→ Work instructions: Write out the whole listing. Leave out nothing.

→ Supplied material:
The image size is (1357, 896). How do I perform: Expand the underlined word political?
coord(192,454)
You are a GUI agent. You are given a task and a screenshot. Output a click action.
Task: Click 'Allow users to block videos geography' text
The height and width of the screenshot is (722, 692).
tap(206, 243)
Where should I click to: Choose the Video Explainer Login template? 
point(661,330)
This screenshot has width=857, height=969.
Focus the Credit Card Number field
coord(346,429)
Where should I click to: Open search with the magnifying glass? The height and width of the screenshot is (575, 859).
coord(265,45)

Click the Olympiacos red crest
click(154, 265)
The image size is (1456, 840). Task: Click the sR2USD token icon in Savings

→ Written reply:
The image size is (1357, 896). How do I perform: Expand the underlined word political?
coord(192,454)
You are a GUI agent. You are given a task and a screenshot. Output a click action.
Task: Click 'Allow users to block videos geography' text
The height and width of the screenshot is (722, 692).
tap(206, 243)
Where should I click to: Choose the Video Explainer Login template? 
point(661,330)
This screenshot has width=857, height=969.
Focus the Credit Card Number field
coord(346,429)
Where should I click to: Open search with the magnifying glass? The height and width of the screenshot is (575, 859).
coord(265,45)

Click the Olympiacos red crest
click(154, 265)
The image size is (1456, 840). Task: Click the sR2USD token icon in Savings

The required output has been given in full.